Copper swung between gains and losses on Thursday after minutes from FOMCs October meeting revealed policy makers might scale back Fed’s monthly bond purchases in the coming months, reducing the industrial metals demand outlook. A fourth consecutive monthly expansion of Chinas manufacturing sector and factory output in the Euro zone hitting a 29-month high however brought back the metal to positive daily territory.
On the Comex division of the New York Mercantile Exchange, copper futures for settlement in December traded at $3.164 per pound at 10:55 GMT, up 0.14% on the day. Prices held in range between days low of $3.143 and session high at $3.171 a pound. The industrial metal fell by nearly 0.3% on Wednesday but trimmed its weekly decline to little over 0.2% on Thursday.
Futures were pinned down earlier in the day after minutes from FOMC’s October meeting revealed the Federal Reserve might begin trimming its quantitative easing program “in the coming months”, if the economic recovery moves in the desired direction. Yesterday’s Fed minutes showed that policy makers “generally expected that the data would prove consistent with the committee’s outlook for ongoing improvement in labor market conditions and would thus warrant trimming the pace of purchases in coming months.”

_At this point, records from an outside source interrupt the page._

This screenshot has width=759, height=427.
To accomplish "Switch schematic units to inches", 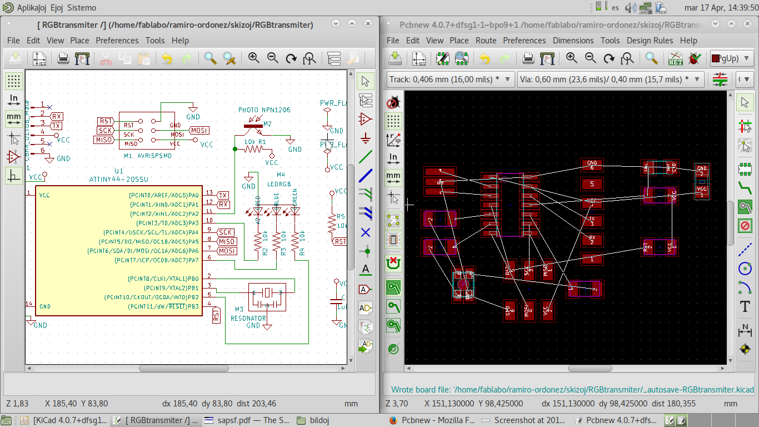I will [x=14, y=100].
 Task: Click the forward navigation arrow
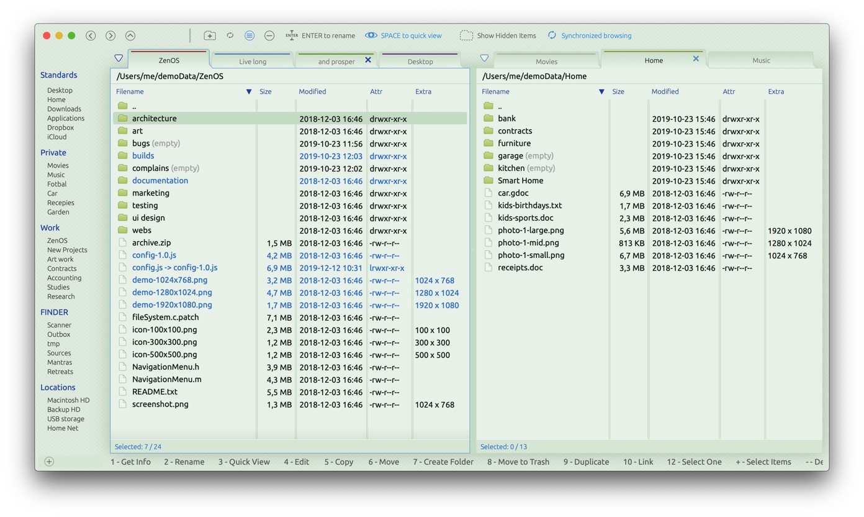click(x=110, y=36)
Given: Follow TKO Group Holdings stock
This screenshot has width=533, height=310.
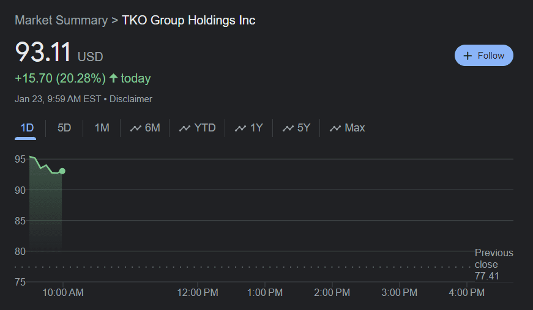Looking at the screenshot, I should tap(483, 56).

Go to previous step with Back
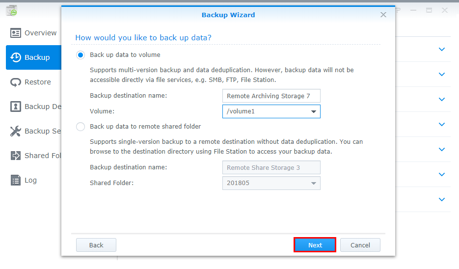[x=96, y=245]
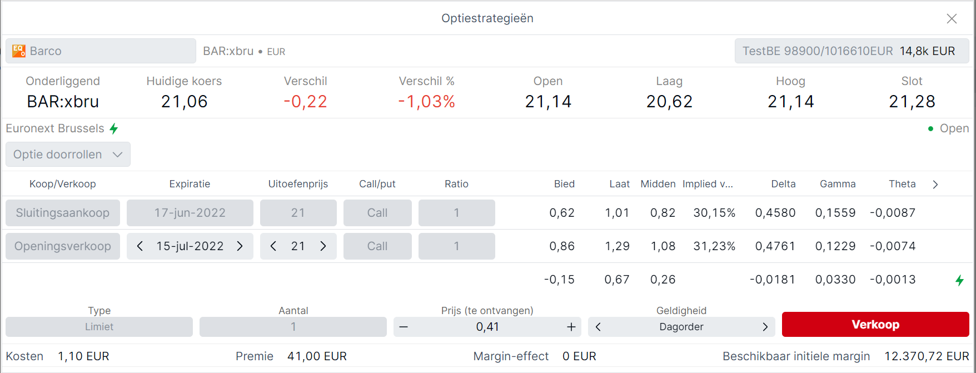Go to next expiry after 15-jul-2022
Image resolution: width=976 pixels, height=373 pixels.
point(240,246)
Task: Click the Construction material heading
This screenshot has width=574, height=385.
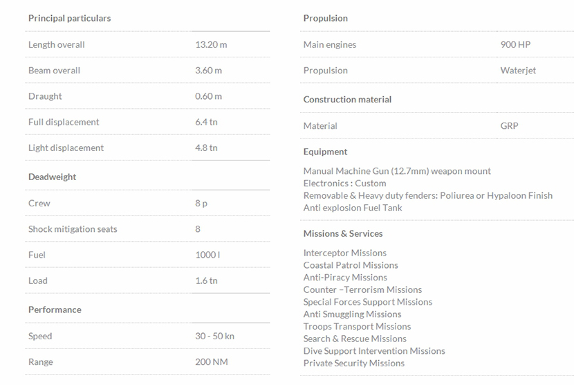Action: [x=347, y=100]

A deceleration of Feds quantitative easing program would reduce the amount of money flowing in the economy, strengthening the U.S. dollar and limiting demand for alternative investments.
The metal was pressured on Monday after the National Association of Home Builders reported that its NAHB/Wells Fargo Housing Market Index remained unchanged at 54 in November after October’s reading received a downward revision. The reading mismatched an expected rise to 55.0 according to a Bloomberg survey, curbing the industrial metal’s demand prospects.

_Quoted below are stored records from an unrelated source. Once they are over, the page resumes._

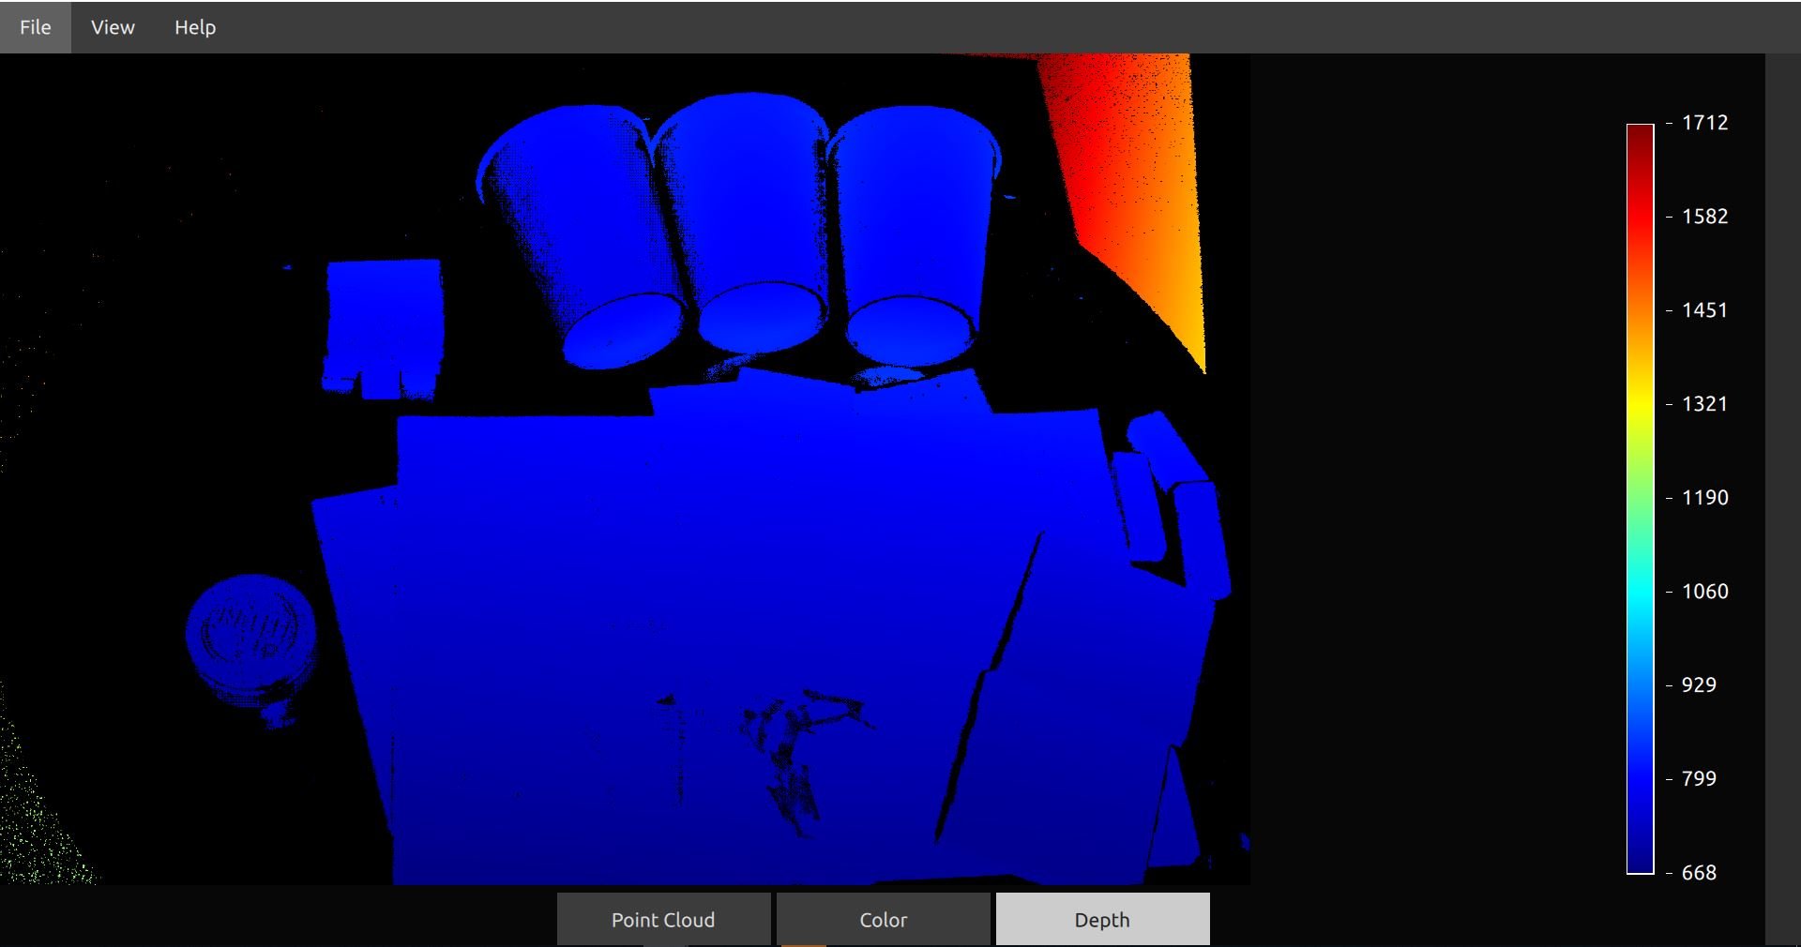The height and width of the screenshot is (947, 1801).
Task: Switch to the Color tab
Action: tap(883, 920)
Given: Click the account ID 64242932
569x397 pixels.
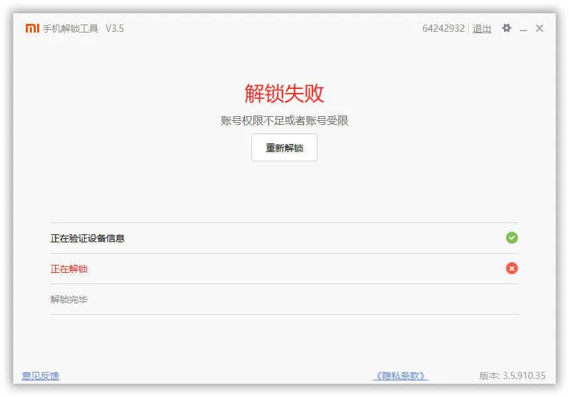Looking at the screenshot, I should pos(443,29).
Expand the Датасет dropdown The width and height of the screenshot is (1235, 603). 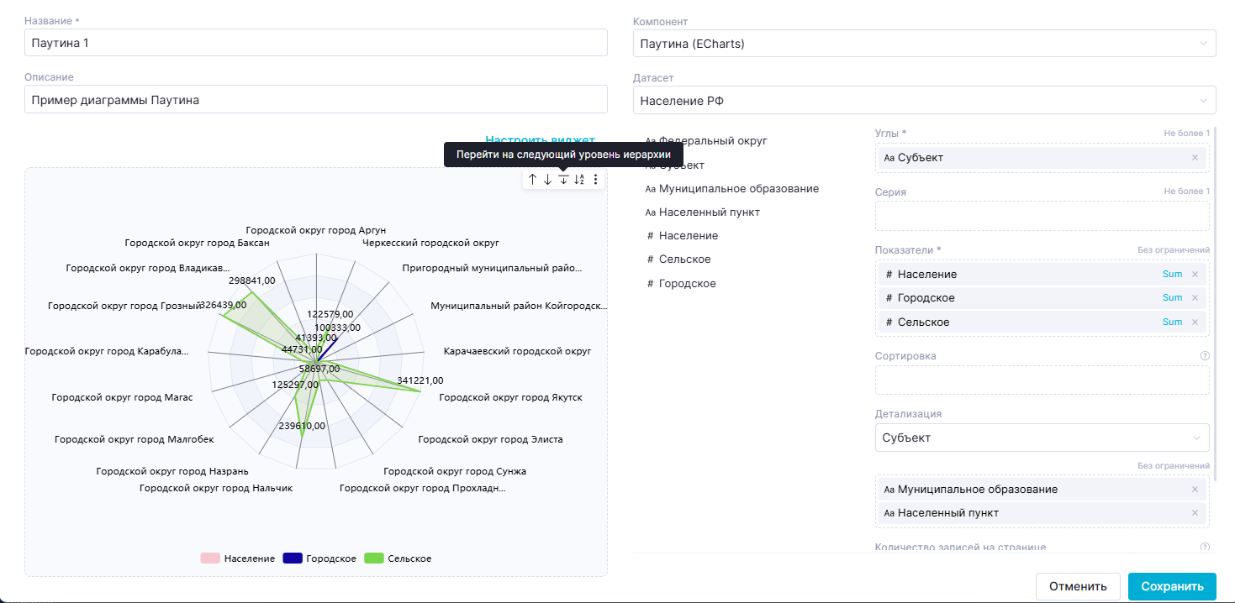(x=923, y=101)
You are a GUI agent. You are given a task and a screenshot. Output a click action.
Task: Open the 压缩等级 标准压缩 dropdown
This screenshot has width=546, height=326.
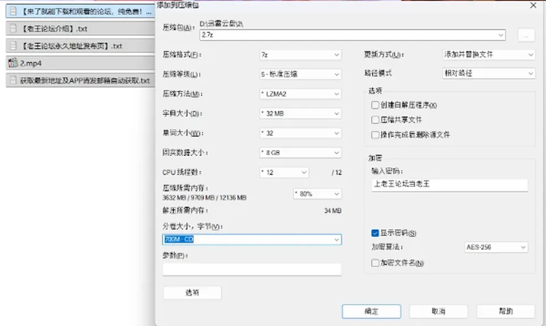pos(300,74)
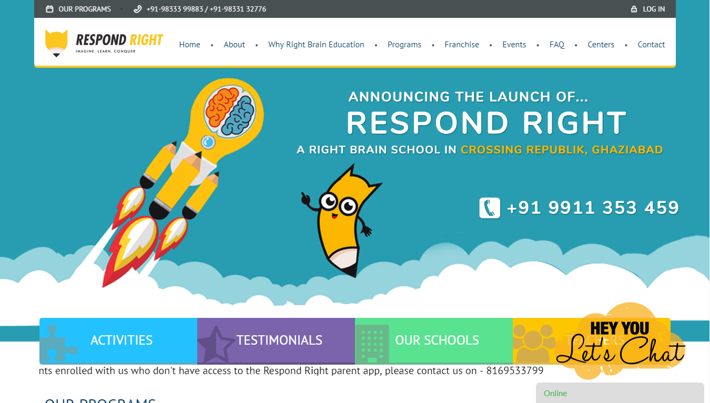Open the Home menu item
Image resolution: width=710 pixels, height=403 pixels.
189,45
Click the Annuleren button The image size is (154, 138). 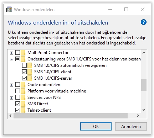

A report by the National Association of Realtors showed on Wednesday that sales of previously-owned homes in the U.S. dropped by 3.2% last month to 5.12 million from 5.29 million in September, the fewest sold in since June. This reduced coppers demand prospects, being used as a conductor and building material.
The metal however drew some support after a preliminary private report by HSBC and Markit Economics showed Chinas manufacturing sector expanded in November, despite trailing projections and falling to a two-month low. The Asian country accounts for around 40% of global consumption, making it the worlds largest consumer.
The HSBC Flash China Manufacturing PMI fell to 50.4, down from October’s final reading of 50.9 and below analysts’ expectations to post at 50.8. However, the index remained above the neutral level of 50, which draws the line between expansion and contraction in the sector, for a fourth consecutive month.
Hongbin Qu, Chief Economist, China & Co-Head of Asian Economic Research at HSBC commented on the report: “China’s growth momentum softened a little in November, as the HSBC Flash China Manufacturing PMI moderated due to the weak new export orders and slowing pace of restocking activities. That said, this is still the second-highest PMI reading in seven months. The muted inflationary pressures should enable Beijing to keep policy relatively accommodative to support growth.”
Also fanning positive sentiment, manufacturing activity in the Euro zone rose at the fastest pace in 29 months, marking a fifth consecutive monthly advance. The Markit Flash Eurozone PMI jumped to 51.5 in November and met projections, posting an advance from Octobers 51.3. Growth of manufacturing new orders rose by the most since August as new export orders marked the biggest increase since May 2011.
Trends varied by country, the report noted. Germanys advance manufacturing PMI rose to a 2-1/2-year high of 54.5, exceeding expectations for a minor increase by 0.1% from Octobers final reading of 52.9. The leading EU economys upbeat reading came after Frances manufacturing activity dropped to a 6-month low of 47.8. Analysts expected a modest gain to 49.5, near the neutral level, from Octobers reading of 49.1.
Chris Williamson, Chief Economist at Markit commented on the report: “Any improvements were largely confined to Germany, where the PMI has notched up the best growth since mid-2011 so far in the fourth quarter, signalling a 0.5% increase in GDP. France, on the other hand, showed further signs of being the „sick man of Europe‟ with output showing a renewed decline and raising the risk that GDP could fall again in the fourth quarter, constituting a renewed recession. Meanwhile growth outside the „big two‟ slowed to near-stagnation.”